TASK: Give the entries again exactly, every one of them.

INFORMATION GIVEN:
····················

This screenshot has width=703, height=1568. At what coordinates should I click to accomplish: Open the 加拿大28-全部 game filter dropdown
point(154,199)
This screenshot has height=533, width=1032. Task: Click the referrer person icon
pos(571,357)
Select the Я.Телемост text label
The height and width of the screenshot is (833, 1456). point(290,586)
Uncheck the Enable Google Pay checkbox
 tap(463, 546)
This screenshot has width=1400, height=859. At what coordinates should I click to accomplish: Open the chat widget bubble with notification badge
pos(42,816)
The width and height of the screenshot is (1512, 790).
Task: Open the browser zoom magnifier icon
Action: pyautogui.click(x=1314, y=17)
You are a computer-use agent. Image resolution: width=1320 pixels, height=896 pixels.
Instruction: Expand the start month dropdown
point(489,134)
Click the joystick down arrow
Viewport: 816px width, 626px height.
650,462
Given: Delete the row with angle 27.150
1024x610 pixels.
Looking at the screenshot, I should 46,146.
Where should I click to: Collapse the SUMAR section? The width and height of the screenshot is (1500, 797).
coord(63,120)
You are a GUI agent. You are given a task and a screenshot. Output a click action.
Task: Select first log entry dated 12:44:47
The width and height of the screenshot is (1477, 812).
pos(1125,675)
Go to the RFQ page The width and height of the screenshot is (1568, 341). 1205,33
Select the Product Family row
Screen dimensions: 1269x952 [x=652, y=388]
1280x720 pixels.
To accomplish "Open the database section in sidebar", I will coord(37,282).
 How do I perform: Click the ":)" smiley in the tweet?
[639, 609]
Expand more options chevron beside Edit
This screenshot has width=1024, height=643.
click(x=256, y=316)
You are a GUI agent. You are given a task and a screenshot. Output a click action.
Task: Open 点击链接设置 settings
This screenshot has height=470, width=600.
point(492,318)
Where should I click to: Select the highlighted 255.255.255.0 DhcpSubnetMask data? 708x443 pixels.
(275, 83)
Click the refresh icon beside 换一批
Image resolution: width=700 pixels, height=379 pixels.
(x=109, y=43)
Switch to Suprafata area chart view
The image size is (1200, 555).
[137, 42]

····················

ANSWER:
This screenshot has width=703, height=1568. At what coordinates should I click to accomplish: Open the 加拿大28-全部 game filter dropdown
point(154,199)
This screenshot has height=533, width=1032. Task: Click the referrer person icon
pos(571,357)
Select the Я.Телемост text label
The height and width of the screenshot is (833, 1456). point(290,586)
Uncheck the Enable Google Pay checkbox
 tap(463, 546)
This screenshot has width=1400, height=859. At what coordinates should I click to accomplish: Open the chat widget bubble with notification badge
pos(42,816)
The width and height of the screenshot is (1512, 790).
Task: Open the browser zoom magnifier icon
Action: pyautogui.click(x=1314, y=17)
You are a computer-use agent. Image resolution: width=1320 pixels, height=896 pixels.
Instruction: Expand the start month dropdown
point(489,134)
Click the joystick down arrow
Viewport: 816px width, 626px height.
650,462
Given: Delete the row with angle 27.150
1024x610 pixels.
Looking at the screenshot, I should 46,146.
Where should I click to: Collapse the SUMAR section? The width and height of the screenshot is (1500, 797).
coord(63,120)
You are a GUI agent. You are given a task and a screenshot. Output a click action.
Task: Select first log entry dated 12:44:47
The width and height of the screenshot is (1477, 812).
pos(1125,675)
Go to the RFQ page The width and height of the screenshot is (1568, 341). 1205,33
Select the Product Family row
Screen dimensions: 1269x952 [x=652, y=388]
1280x720 pixels.
To accomplish "Open the database section in sidebar", I will coord(37,282).
 How do I perform: Click the ":)" smiley in the tweet?
[639, 609]
Expand more options chevron beside Edit
This screenshot has width=1024, height=643.
click(x=256, y=316)
You are a GUI agent. You are given a task and a screenshot. Output a click action.
Task: Open 点击链接设置 settings
This screenshot has height=470, width=600.
point(492,318)
Where should I click to: Select the highlighted 255.255.255.0 DhcpSubnetMask data? 708x443 pixels.
(275, 83)
Click the refresh icon beside 换一批
Image resolution: width=700 pixels, height=379 pixels.
(x=109, y=43)
Switch to Suprafata area chart view
The image size is (1200, 555).
[137, 42]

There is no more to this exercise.